Pick up the article on the nutrient combination for glutathione and aging right after its last sentence and keep writing it.

Extracted text Block Start

Try This Nutrient Combination to Prevent Disease and Reduce Signs of Aging

Try This Nutrient Combination to Prevent Disease and Reduce Signs of Aging

Can supplementing with nutrients prevent disease and slow aging? A recent clinical trial found that supplementing with the nutrient combination of N-acetylcysteine (NAC) and glycine can increase the body’s glutathione level. Glutathione is essential and plays a vital role in anti-aging, anti-cancer, and anti-tumor processes and in treating chronic diseases.

The human body can be thought of as a high-performance machine. It can perform essential functions, but at the same time, it also produces waste products, causing wear and tear on the machine itself. However, the body is a machine of extreme precision that can self-recover. While constantly producing waste and causing wear and tear on cells and tissues, the body also constantly cleans up waste to self-repair.

Several important elements are involved here: free radicals, antioxidants, oxidative stress, and glutathione.

Free Radicals a Double-Edged Sword, Too Many Not Good for Health

Free radicals are substances the body produces as it metabolizes fats, proteins, and sugars. They are very active, and they search for electrons to make them stable because they lack an electron. When the body is infected, free radicals use their affinity for electrons to destroy bacteria and viruses. If the body produces too many free radicals, this will initiate the body’s self-repair mechanism. These are the positives of free radicals.

Extracted text Block End
Supplied records Block Start

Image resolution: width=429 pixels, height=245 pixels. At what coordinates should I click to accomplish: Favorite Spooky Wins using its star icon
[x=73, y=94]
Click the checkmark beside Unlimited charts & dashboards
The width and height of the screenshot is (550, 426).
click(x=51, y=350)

Supplied records Block End

### Response to this task:
Another substance in our bodies is antioxidants, which can provide an electron to free radicals to stabilize them so they won’t damage tissues and cells. In medicine, the interaction and balance between free radicals and antioxidants are called oxidative stress reactions.

However, too many free radicals and insufficient antioxidants will cause oxidative stress. Oxidative stress can damage various organs, tissues, and cells in the body, resulting in tumors, diabetes, heart disease, cerebrovascular diseases, and neurodegenerative diseases.

Glutathione Eliminates Oxidative Stress, Helps Slow Aging

Glutathione plays a vital role in the body’s process of antioxidation. In cells, it is mainly used to balance the adverse effects of free radicals.

Since oxidative stress may cause tumors, chronic diseases, etc., everyone naturally thinks supplementing with glutathione is a suitable means of prevention. Unfortunately, once glutathione enters the body, it decomposes before it can reach the cells. To reduce this waste of glutathione, someone suggested wrapping it in liposomes and using this carrier to bring it into cells directly. This sounds ingenious, but there is a problem here. Bringing too much glutathione to the cells may affect free radicals’ normal positive functions.

Therefore, the amount of glutathione in the human body can be neither too much nor too little. The important thing is maintaining a balance. The amount of glutathione the body produces is best determined according to the body’s own needs.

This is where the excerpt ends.